# Weights in a Tanglong



## K3lpBoy (Dec 23, 2015)

So I have a TangLong right now, and after trying my friend's AoLong GT, I really liked the weight of it. I was wondering if I could get the weight of the AoLong into a Tanglong using small metal nuts in the corners, like people have done with the Gans 356. Has anyone tried this and had successes with it?


----------



## willtri4 (Dec 23, 2015)

K3lpBoy said:


> So I have a TangLong right now, and after trying my friend's AoLong GT, I really liked the weight of it. I was wondering if I could get the weight of the AoLong into a Tanglong using small metal nuts in the corners, like people have done with the Gans 356. Has anyone tried this and had successes with it?



You know, because the Tanglong is so light. :confused:


----------



## CriticalCubing (Dec 23, 2015)

K3lpBoy said:


> So I have a TangLong right now, and after trying my friend's AoLong GT, I really liked the weight of it. I was wondering if I could get the weight of the AoLong into a Tanglong using small metal nuts in the corners, like people have done with the Gans 356. Has anyone tried this and had successes with it?

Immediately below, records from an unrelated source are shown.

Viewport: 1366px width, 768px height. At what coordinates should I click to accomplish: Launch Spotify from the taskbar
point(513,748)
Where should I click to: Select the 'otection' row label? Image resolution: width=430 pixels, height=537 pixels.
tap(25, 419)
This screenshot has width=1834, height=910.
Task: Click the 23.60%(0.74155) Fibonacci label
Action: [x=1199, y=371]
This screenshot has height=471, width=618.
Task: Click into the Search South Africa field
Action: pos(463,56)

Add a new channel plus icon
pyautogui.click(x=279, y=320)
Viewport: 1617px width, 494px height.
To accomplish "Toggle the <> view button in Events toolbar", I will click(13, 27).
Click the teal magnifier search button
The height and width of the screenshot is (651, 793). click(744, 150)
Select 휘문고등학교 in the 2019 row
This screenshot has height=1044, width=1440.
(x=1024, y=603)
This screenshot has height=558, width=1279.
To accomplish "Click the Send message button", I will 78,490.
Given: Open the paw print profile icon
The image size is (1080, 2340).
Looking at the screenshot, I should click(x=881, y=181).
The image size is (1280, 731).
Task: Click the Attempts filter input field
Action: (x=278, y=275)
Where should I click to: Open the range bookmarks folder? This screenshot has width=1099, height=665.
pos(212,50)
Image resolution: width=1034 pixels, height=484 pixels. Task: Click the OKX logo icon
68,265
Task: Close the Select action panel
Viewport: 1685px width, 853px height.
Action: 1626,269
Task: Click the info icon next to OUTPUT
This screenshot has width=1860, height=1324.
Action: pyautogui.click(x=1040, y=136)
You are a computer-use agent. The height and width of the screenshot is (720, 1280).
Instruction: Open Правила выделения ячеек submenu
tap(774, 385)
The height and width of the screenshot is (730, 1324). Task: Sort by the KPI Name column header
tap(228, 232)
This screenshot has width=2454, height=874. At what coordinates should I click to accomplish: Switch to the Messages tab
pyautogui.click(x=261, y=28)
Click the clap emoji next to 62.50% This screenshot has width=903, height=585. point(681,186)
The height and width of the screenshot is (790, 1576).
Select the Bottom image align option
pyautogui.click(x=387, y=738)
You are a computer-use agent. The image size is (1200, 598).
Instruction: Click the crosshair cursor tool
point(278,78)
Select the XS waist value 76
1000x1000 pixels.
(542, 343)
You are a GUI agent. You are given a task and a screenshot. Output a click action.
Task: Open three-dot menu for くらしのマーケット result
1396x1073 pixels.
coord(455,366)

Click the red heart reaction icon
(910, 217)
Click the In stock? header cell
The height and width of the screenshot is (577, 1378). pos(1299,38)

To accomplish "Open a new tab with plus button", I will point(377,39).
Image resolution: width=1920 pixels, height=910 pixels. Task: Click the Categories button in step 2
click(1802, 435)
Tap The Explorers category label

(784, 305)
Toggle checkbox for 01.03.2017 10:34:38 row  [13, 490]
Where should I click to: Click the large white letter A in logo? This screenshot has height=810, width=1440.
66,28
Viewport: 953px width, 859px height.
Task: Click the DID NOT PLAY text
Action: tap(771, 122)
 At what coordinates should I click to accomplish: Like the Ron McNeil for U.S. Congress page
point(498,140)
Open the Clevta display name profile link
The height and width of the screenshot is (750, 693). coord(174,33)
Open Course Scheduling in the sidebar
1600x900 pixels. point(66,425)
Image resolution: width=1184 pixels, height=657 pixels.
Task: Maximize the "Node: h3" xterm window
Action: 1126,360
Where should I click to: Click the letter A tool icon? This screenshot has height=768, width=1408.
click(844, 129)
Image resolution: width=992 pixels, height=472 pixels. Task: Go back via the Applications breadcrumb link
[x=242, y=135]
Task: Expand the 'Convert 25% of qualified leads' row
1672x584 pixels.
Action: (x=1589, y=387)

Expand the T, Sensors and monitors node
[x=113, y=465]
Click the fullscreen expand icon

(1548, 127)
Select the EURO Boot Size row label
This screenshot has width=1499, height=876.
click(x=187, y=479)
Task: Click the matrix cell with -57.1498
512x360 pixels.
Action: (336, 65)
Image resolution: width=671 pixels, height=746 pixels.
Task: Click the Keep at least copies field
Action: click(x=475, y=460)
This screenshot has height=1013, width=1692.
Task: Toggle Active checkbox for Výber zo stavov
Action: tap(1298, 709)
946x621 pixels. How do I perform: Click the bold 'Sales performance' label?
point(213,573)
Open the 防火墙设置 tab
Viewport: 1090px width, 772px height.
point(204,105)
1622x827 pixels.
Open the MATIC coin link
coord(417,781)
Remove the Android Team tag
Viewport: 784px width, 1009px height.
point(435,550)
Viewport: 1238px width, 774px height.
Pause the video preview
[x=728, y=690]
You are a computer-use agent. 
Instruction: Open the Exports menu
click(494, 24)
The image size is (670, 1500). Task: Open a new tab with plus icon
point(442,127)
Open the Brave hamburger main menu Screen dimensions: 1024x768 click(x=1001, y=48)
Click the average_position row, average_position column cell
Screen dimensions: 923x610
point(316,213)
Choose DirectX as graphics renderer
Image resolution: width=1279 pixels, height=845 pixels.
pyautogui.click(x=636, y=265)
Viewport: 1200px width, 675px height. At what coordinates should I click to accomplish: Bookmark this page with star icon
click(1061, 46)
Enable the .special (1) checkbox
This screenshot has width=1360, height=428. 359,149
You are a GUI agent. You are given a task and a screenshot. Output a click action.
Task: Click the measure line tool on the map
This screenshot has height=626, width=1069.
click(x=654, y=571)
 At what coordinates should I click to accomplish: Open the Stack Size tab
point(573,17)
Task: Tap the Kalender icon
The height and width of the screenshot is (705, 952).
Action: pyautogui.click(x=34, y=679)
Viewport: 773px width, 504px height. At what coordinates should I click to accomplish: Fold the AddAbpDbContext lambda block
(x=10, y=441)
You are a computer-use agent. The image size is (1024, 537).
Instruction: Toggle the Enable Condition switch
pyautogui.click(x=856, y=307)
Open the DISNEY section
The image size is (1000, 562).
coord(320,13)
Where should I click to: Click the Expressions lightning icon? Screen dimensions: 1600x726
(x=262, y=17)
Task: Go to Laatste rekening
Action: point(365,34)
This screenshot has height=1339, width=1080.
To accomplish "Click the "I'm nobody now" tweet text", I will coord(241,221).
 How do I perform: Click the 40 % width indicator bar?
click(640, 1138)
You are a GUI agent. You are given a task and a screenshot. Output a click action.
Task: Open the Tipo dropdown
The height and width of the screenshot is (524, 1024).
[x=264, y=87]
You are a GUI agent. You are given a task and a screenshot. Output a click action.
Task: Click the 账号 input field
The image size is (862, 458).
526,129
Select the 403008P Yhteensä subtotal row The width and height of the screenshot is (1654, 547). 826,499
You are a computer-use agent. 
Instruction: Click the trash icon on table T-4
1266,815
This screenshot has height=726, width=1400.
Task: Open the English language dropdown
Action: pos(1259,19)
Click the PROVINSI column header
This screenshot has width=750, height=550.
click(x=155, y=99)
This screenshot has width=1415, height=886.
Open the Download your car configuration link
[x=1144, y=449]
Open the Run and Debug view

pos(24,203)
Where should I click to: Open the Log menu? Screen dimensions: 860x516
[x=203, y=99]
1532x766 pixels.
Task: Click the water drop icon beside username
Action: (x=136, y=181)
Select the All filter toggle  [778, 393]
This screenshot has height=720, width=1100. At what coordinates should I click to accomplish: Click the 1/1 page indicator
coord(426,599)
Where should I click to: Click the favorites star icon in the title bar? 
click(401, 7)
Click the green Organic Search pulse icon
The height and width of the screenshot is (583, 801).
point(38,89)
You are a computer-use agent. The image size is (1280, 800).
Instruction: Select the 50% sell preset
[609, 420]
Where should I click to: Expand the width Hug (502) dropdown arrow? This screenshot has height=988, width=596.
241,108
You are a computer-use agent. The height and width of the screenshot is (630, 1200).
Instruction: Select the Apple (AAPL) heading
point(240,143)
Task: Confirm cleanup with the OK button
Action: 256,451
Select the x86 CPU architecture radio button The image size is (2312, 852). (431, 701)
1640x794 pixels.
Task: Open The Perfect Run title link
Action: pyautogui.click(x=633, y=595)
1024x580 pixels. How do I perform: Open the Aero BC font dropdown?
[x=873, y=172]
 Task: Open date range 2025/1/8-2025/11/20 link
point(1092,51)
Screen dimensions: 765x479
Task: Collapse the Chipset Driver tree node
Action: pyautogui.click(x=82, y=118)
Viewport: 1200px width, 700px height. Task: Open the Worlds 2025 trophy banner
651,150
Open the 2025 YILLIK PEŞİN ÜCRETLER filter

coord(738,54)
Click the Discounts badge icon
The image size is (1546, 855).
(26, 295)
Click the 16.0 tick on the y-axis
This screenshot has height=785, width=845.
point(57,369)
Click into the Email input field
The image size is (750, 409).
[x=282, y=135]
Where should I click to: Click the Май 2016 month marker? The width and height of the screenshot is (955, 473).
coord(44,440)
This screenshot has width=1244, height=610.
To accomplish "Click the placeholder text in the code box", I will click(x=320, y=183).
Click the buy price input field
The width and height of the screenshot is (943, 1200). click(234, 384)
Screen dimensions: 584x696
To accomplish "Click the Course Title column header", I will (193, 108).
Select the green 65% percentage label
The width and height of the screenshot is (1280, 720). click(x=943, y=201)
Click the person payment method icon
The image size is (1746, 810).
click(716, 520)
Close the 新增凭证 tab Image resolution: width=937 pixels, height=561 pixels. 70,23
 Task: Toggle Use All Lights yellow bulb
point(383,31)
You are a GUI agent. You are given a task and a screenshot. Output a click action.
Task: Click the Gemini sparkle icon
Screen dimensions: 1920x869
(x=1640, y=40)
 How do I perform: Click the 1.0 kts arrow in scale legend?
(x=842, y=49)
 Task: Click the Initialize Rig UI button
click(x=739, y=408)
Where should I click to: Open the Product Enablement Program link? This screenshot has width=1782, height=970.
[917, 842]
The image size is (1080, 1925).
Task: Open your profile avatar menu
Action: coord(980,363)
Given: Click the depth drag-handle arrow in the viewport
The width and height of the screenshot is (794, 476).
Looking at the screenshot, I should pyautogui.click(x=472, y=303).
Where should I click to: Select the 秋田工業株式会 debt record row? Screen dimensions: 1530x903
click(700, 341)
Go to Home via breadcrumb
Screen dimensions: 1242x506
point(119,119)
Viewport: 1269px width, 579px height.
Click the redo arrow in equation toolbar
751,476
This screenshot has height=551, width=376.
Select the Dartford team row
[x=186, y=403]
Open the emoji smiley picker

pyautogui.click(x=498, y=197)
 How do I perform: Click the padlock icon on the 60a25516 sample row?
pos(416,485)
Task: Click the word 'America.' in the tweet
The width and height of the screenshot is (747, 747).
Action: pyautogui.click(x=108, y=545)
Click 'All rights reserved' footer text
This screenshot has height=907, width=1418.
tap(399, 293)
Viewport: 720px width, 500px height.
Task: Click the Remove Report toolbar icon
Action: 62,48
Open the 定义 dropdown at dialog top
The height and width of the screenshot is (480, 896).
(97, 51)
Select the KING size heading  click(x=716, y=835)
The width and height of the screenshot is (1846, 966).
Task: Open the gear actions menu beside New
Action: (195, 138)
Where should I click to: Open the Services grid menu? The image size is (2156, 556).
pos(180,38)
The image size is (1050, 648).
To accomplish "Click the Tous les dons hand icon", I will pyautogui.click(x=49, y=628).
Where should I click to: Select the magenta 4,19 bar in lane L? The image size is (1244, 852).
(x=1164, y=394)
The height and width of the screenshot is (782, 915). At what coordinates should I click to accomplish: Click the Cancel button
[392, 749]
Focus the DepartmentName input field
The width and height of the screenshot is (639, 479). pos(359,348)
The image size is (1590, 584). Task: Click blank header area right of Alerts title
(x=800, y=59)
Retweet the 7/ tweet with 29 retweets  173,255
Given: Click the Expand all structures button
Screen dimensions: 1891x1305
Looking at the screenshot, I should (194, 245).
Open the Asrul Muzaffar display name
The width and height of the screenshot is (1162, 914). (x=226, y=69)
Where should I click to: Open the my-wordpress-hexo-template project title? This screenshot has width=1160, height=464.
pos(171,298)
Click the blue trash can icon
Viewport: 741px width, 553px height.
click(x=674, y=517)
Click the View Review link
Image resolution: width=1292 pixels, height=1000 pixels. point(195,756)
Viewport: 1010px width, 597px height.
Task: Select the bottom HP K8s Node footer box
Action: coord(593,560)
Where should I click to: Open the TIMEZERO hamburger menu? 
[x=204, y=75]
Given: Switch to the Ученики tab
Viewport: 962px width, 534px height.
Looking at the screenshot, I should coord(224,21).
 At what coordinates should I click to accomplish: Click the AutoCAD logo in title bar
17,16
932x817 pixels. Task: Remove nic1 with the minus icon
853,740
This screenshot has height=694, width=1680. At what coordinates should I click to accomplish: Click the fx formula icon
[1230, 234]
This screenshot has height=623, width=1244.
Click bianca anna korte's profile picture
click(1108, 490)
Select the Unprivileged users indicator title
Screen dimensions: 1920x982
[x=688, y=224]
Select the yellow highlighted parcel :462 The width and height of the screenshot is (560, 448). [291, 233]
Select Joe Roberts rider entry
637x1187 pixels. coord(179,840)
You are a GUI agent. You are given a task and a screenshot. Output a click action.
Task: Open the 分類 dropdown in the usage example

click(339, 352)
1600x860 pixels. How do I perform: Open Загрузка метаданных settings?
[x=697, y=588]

You can try the cotton mod to add weight to cube. You just stuff cotton between the edge piece and centre piece. You take the piece apart and stuff cotton inside it. It makes the cube more stable and better turning. However improvements will depend a lot on the cube, it is mainly beneficial for lighter cubes rather than heavier cubes and Tanglong is pretty heavy


----------



## K3lpBoy (Dec 24, 2015)

willtri4 said:


> You know, because the Tanglong is so light. :confused:



For me I feel the TangLong is light.


----------